— Text section —
>>>
0hforfoxsake · 15/07/2020 00:09

(Mumsnet was also bloody marvellous for support).

Pacif1cDogwood · 15/07/2020 00:15

Well done!
You will need to allow yourself some time, a lot more time than 2 weeks, to find your mojo again.

I'm almost 3 years down the line of STBXH having moved out and I am still having to take every day as it comes.

So, my top tips: be very VERY kind to yourself. Ask yourself what you would like to do for a friend who was in your situation, and then do THAT for yourself.
Cut yourself a whole load of slack. You'll have good days and rubbish days and that is find. IME people feel whatever they need to feel at any given moment.
Lower your standards. Do what you can, when you can, a sod the rest.
As part of your better self-care/prioritising your well-being make eating well and getting out of the house at least once a day a priority. Rest when you can, sleep is a bonus if it comes, if not, write the night off.
Headspace app is excellent for sleep IME.
Do MORE of the things that make your feel better and LESS of the things that bring your down. Only tolerate the company of people that help make you feel better or who support you. No time for frenemies or emotional vampires.

I am still devestated that my marriage failed, but I also very much see the positives and what I am gaining in personal freedom and being the captain of my own destiny Smile. But that took me a long long time and I am only now at the verge of looking for counselling to help me get over my damaged trust in to my own abilities to judge people (if the man I lived with for 20 years turned out not to be who I thought he was, how can I ever trust anybody ever again? - you know, that kind of thing).

Onwards and upwards, it is the only way Flowers

blue30 · 15/07/2020 00:52

Counselling was good.

Try and have a plan for a simple thing to accomplish when you have a block of time coming up. Like getting a room tidy or sorting something out, or replying to messages you’ve not replied to etc.

If anyone knows how to not go to bed late I’m all ears!

Seriouslynotagain · 15/07/2020 05:32

I’m there now too - although he is still here until he moves out in a couple of weeks. It is awful and I also have little rl support. I have high anxiety and rubbish sleep fretting over finances/childcare. But, it will pass and things will be better - maybe not right away, but they will. I will take comfort in the fact that things will be different- different to the last few years will be good, even if still a bit shit.
<<<
— Record extracts —
>>>
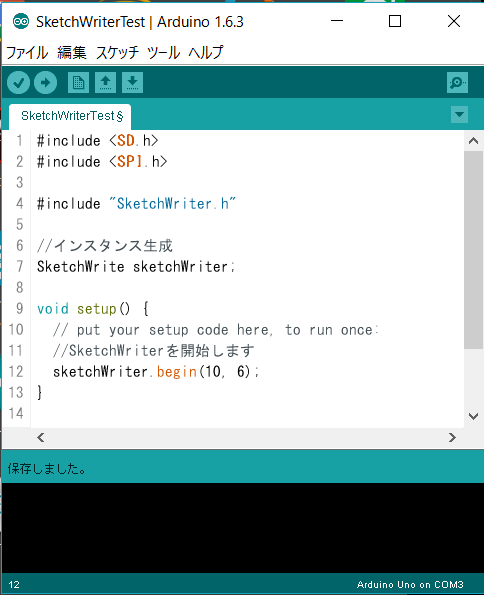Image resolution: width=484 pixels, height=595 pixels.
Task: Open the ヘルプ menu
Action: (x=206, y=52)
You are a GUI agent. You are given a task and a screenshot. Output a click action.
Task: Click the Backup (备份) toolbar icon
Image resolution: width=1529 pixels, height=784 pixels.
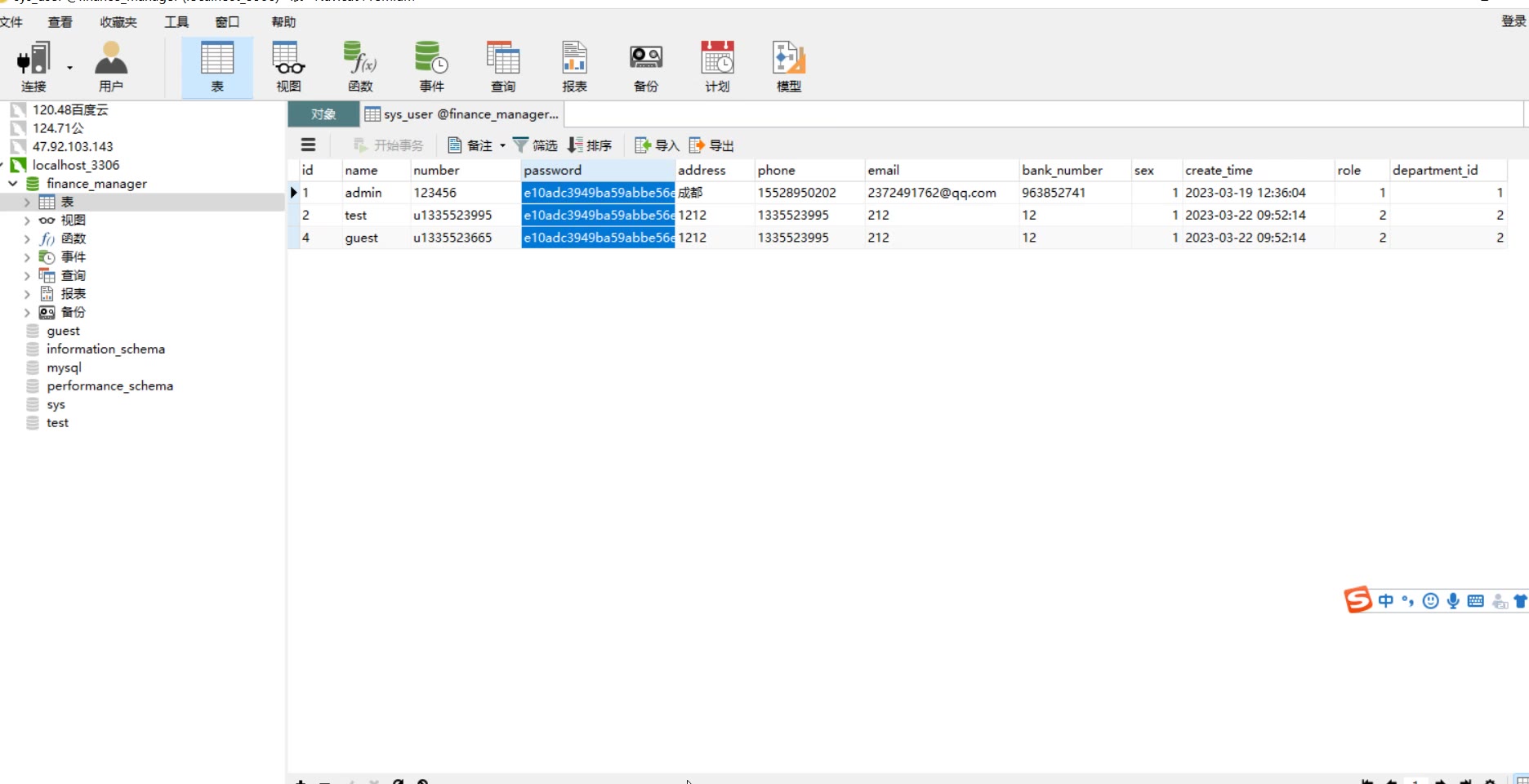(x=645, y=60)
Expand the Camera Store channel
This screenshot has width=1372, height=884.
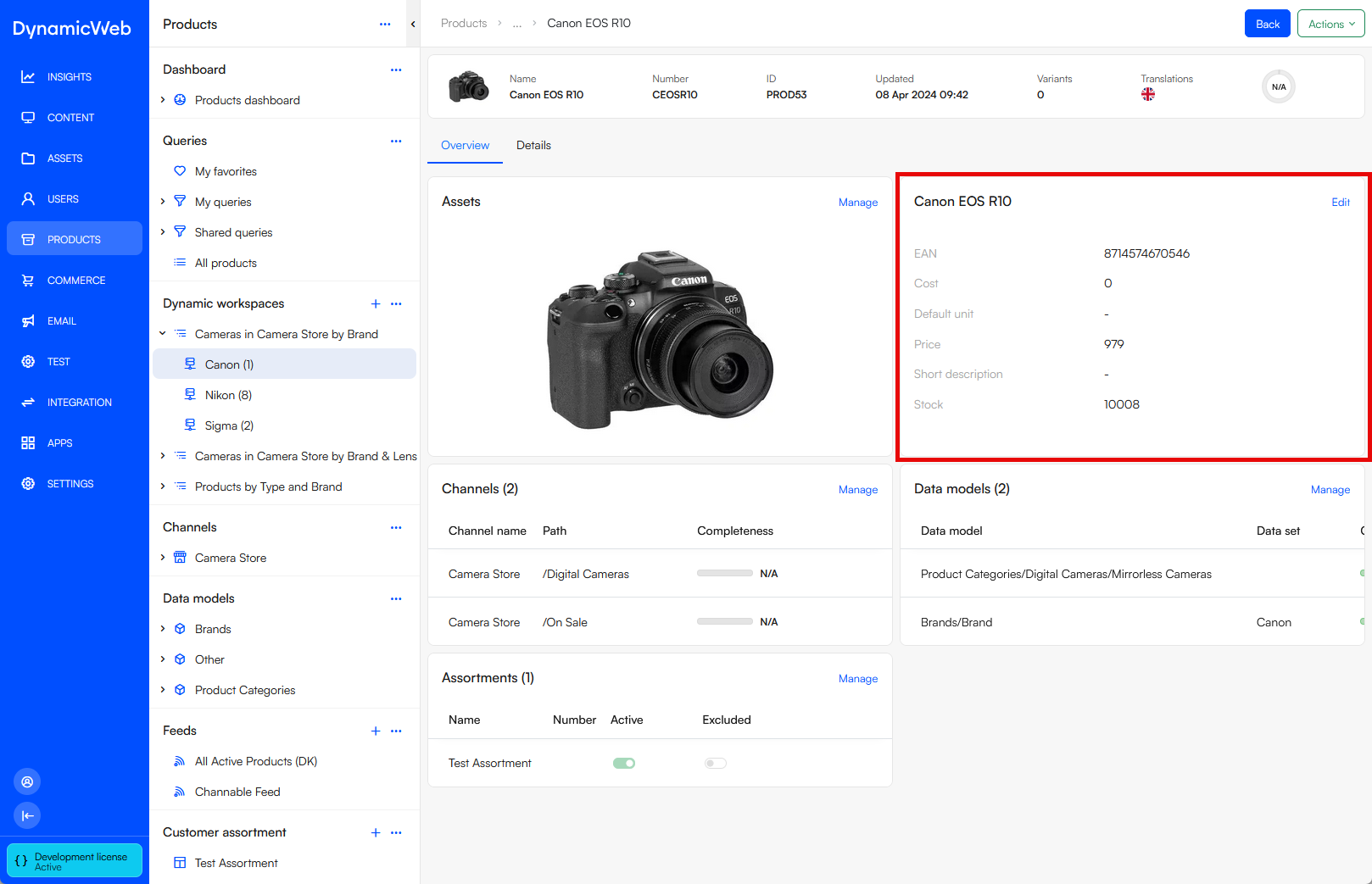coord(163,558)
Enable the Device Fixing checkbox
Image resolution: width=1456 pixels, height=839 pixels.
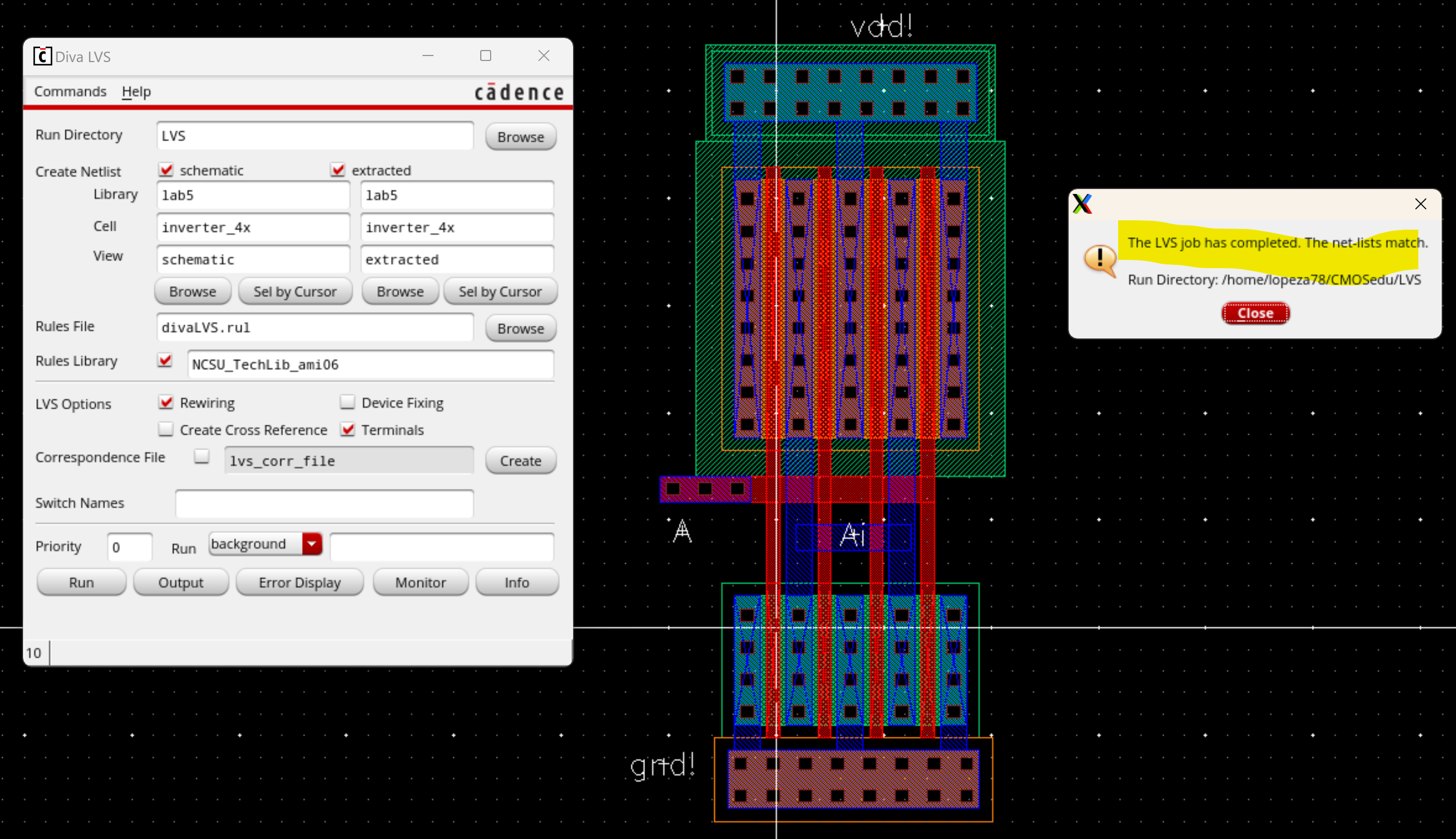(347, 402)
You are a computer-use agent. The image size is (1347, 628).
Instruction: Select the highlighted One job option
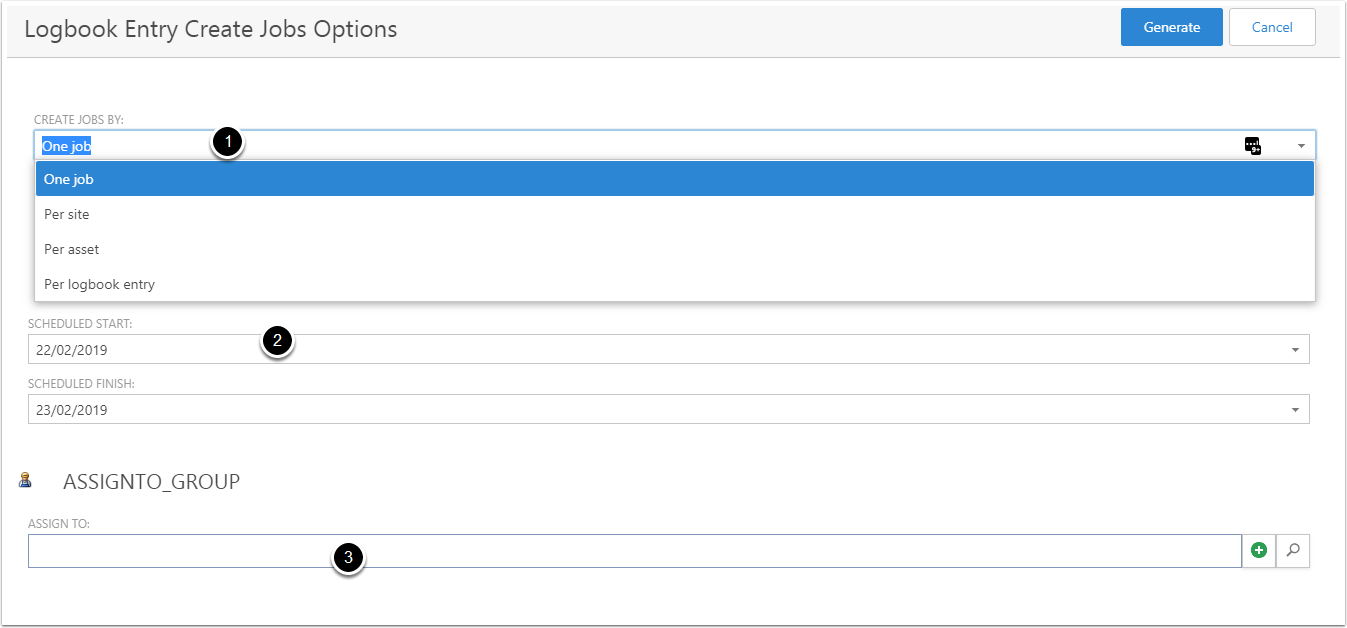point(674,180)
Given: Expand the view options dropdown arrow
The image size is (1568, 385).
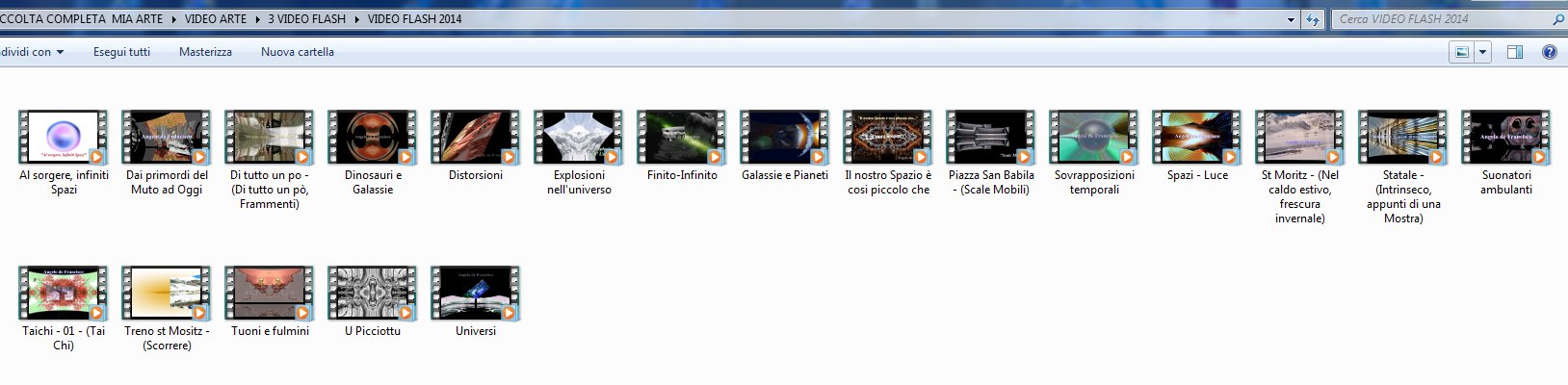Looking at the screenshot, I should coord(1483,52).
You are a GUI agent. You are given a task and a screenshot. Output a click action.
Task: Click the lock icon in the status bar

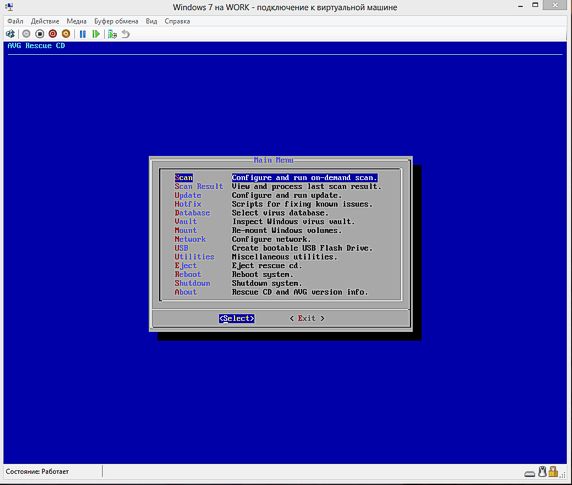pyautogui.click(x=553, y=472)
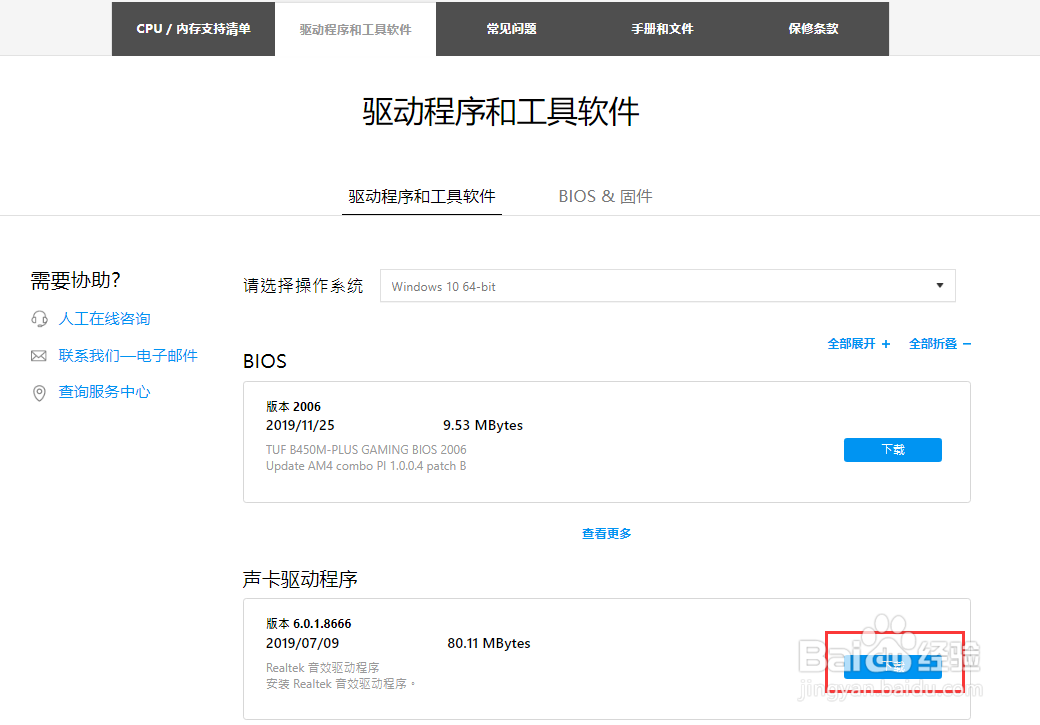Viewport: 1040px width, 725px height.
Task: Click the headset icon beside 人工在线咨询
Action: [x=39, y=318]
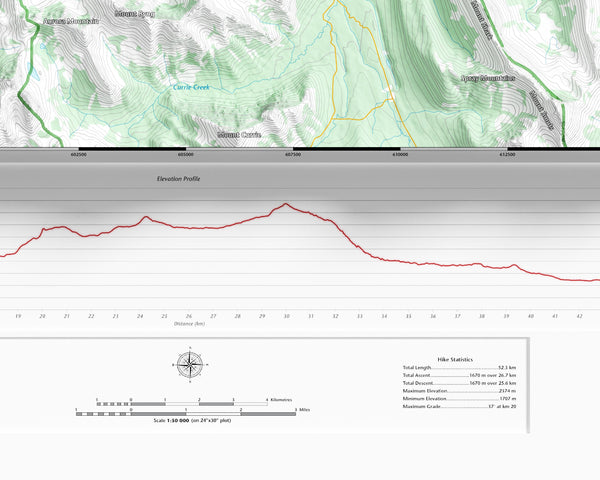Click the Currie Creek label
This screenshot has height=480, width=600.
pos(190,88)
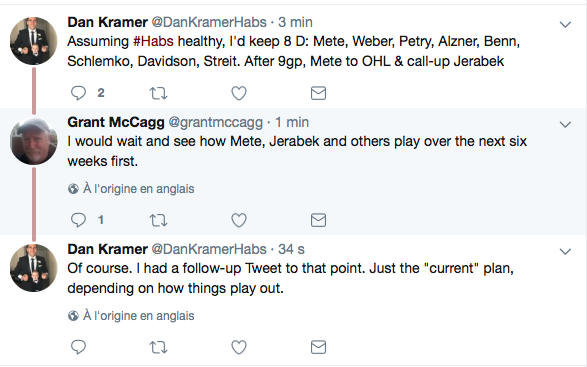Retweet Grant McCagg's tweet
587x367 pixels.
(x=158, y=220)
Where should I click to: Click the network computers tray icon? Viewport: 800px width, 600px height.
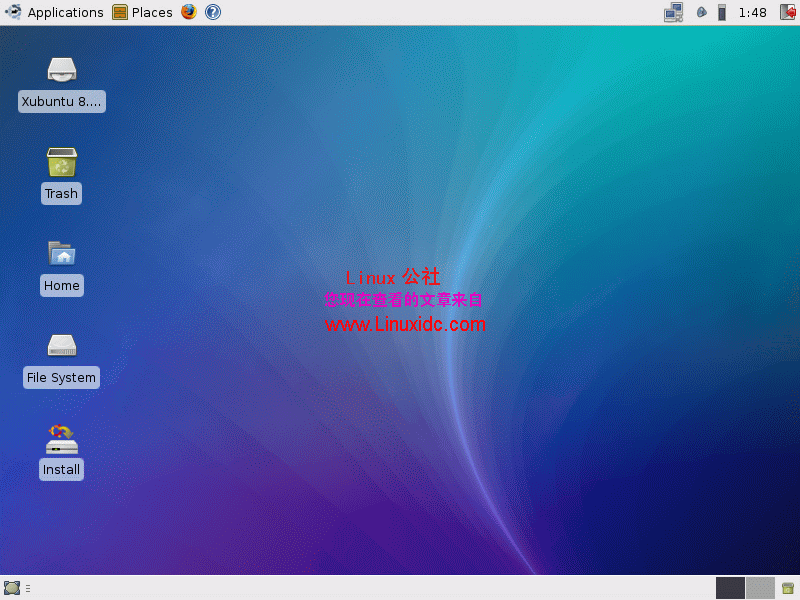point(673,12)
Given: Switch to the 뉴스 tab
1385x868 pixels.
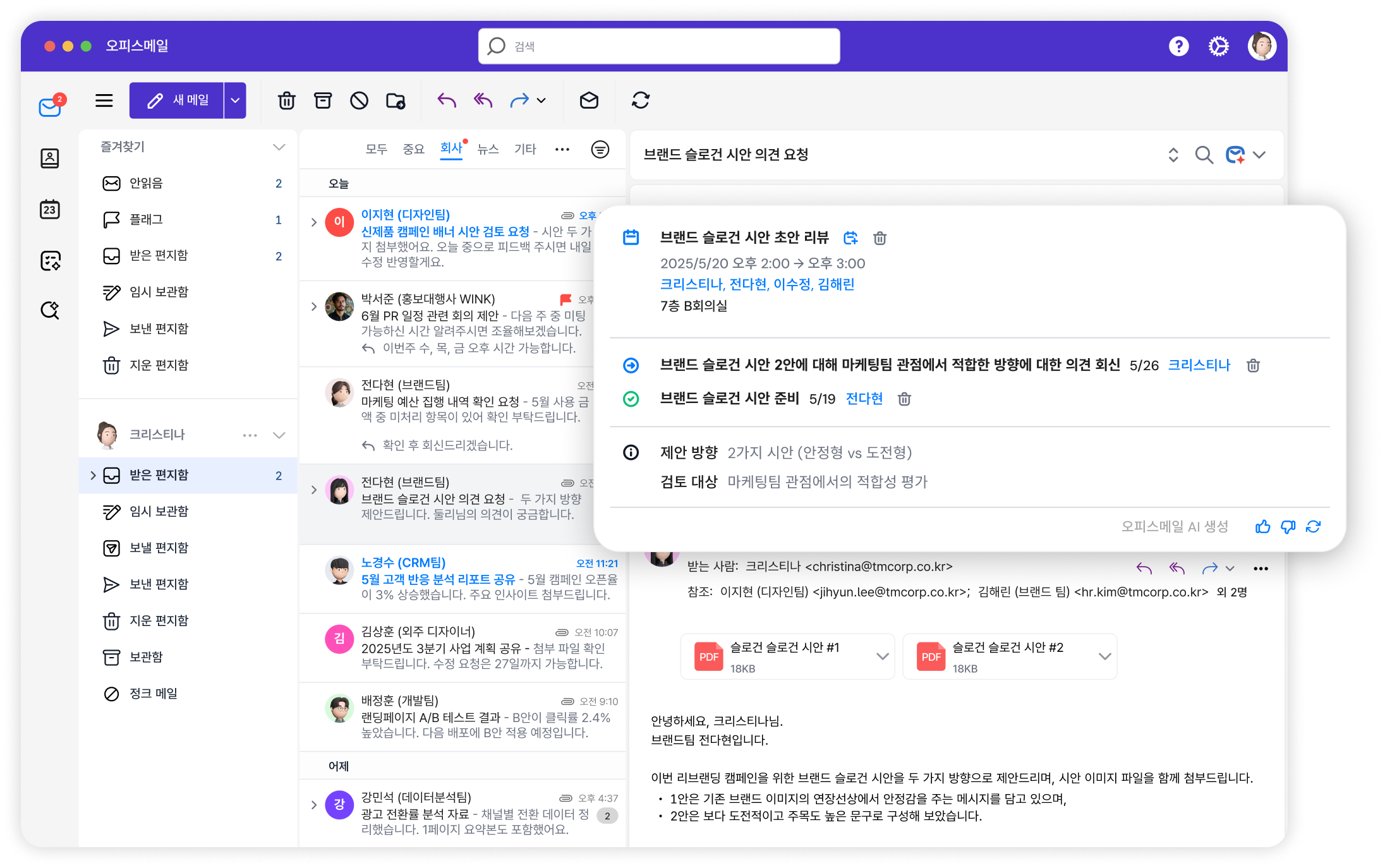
<<<
— The request —
Repeat the forum thread about coping after a separation above, word for word and in full.

— The solution —
0hforfoxsake · 15/07/2020 00:09

(Mumsnet was also bloody marvellous for support).

Pacif1cDogwood · 15/07/2020 00:15

Well done!
You will need to allow yourself some time, a lot more time than 2 weeks, to find your mojo again.

I'm almost 3 years down the line of STBXH having moved out and I am still having to take every day as it comes.

So, my top tips: be very VERY kind to yourself. Ask yourself what you would like to do for a friend who was in your situation, and then do THAT for yourself.
Cut yourself a whole load of slack. You'll have good days and rubbish days and that is find. IME people feel whatever they need to feel at any given moment.
Lower your standards. Do what you can, when you can, a sod the rest.
As part of your better self-care/prioritising your well-being make eating well and getting out of the house at least once a day a priority. Rest when you can, sleep is a bonus if it comes, if not, write the night off.
Headspace app is excellent for sleep IME.
Do MORE of the things that make your feel better and LESS of the things that bring your down. Only tolerate the company of people that help make you feel better or who support you. No time for frenemies or emotional vampires.

I am still devestated that my marriage failed, but I also very much see the positives and what I am gaining in personal freedom and being the captain of my own destiny Smile. But that took me a long long time and I am only now at the verge of looking for counselling to help me get over my damaged trust in to my own abilities to judge people (if the man I lived with for 20 years turned out not to be who I thought he was, how can I ever trust anybody ever again? - you know, that kind of thing).

Onwards and upwards, it is the only way Flowers

blue30 · 15/07/2020 00:52

Counselling was good.

Try and have a plan for a simple thing to accomplish when you have a block of time coming up. Like getting a room tidy or sorting something out, or replying to messages you’ve not replied to etc.

If anyone knows how to not go to bed late I’m all ears!

Seriouslynotagain · 15/07/2020 05:32

I’m there now too - although he is still here until he moves out in a couple of weeks. It is awful and I also have little rl support. I have high anxiety and rubbish sleep fretting over finances/childcare. But, it will pass and things will be better - maybe not right away, but they will. I will take comfort in the fact that things will be different- different to the last few years will be good, even if still a bit shit.